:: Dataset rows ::

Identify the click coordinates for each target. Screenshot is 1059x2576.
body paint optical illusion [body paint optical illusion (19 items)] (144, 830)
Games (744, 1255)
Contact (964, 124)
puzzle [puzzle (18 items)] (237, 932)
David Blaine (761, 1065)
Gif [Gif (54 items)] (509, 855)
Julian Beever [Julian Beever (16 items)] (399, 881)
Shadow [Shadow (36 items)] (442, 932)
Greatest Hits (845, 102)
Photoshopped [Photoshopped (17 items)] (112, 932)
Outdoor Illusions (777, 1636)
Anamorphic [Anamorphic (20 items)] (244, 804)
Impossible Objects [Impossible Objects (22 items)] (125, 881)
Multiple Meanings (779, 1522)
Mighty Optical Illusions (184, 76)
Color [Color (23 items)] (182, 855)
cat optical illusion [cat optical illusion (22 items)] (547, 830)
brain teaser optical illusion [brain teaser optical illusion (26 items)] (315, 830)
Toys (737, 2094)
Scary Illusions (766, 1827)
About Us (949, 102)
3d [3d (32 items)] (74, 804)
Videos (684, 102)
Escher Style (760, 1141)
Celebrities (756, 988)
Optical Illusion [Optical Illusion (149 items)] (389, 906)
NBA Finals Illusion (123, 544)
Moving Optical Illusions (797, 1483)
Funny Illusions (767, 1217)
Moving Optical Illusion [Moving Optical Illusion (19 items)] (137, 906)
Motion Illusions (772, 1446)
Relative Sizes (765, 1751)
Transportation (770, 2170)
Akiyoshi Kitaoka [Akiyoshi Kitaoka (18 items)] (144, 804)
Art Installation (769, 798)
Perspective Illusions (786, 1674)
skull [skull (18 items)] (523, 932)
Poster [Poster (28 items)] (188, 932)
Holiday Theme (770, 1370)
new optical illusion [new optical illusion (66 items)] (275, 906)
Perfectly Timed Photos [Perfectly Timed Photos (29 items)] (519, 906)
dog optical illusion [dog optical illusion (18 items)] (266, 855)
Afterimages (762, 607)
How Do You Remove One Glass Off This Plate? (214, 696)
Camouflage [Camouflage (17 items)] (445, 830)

:: Your objective ::
Reproduce every line of the records above, word for word, with nothing changed.

:: Solution to this exercise ::
Identify the click coordinates for each target. Screenshot is 1059x2576.
body paint optical illusion [body paint optical illusion (19 items)] (144, 830)
Games (744, 1255)
Contact (964, 124)
puzzle [puzzle (18 items)] (237, 932)
David Blaine (761, 1065)
Gif [Gif (54 items)] (509, 855)
Julian Beever [Julian Beever (16 items)] (399, 881)
Shadow [Shadow (36 items)] (442, 932)
Greatest Hits (845, 102)
Photoshopped [Photoshopped (17 items)] (112, 932)
Outdoor Illusions (777, 1636)
Anamorphic [Anamorphic (20 items)] (244, 804)
Impossible Objects [Impossible Objects (22 items)] (125, 881)
Multiple Meanings (779, 1522)
Mighty Optical Illusions (184, 76)
Color [Color (23 items)] (182, 855)
cat optical illusion [cat optical illusion (22 items)] (547, 830)
brain teaser optical illusion [brain teaser optical illusion (26 items)] (315, 830)
Toys (737, 2094)
Scary Illusions (766, 1827)
About Us (949, 102)
3d [3d (32 items)] (74, 804)
Videos (684, 102)
Escher Style (760, 1141)
Celebrities (756, 988)
Optical Illusion [Optical Illusion (149 items)] (389, 906)
NBA Finals Illusion (123, 544)
Moving Optical Illusions (797, 1483)
Funny Illusions (767, 1217)
Moving Optical Illusion [Moving Optical Illusion (19 items)] (137, 906)
Motion Illusions (772, 1446)
Relative Sizes (765, 1751)
Transportation (770, 2170)
Akiyoshi Kitaoka [Akiyoshi Kitaoka (18 items)] (144, 804)
Art Installation (769, 798)
Perspective Illusions (786, 1674)
skull [skull (18 items)] (523, 932)
Poster [Poster (28 items)] (188, 932)
Holiday Theme (770, 1370)
new optical illusion [new optical illusion (66 items)] (275, 906)
Perfectly Timed Photos [Perfectly Timed Photos (29 items)] (519, 906)
dog optical illusion [dog optical illusion (18 items)] (266, 855)
Afterimages (762, 607)
How Do You Remove One Glass Off This Plate? (214, 696)
Camouflage [Camouflage (17 items)] (445, 830)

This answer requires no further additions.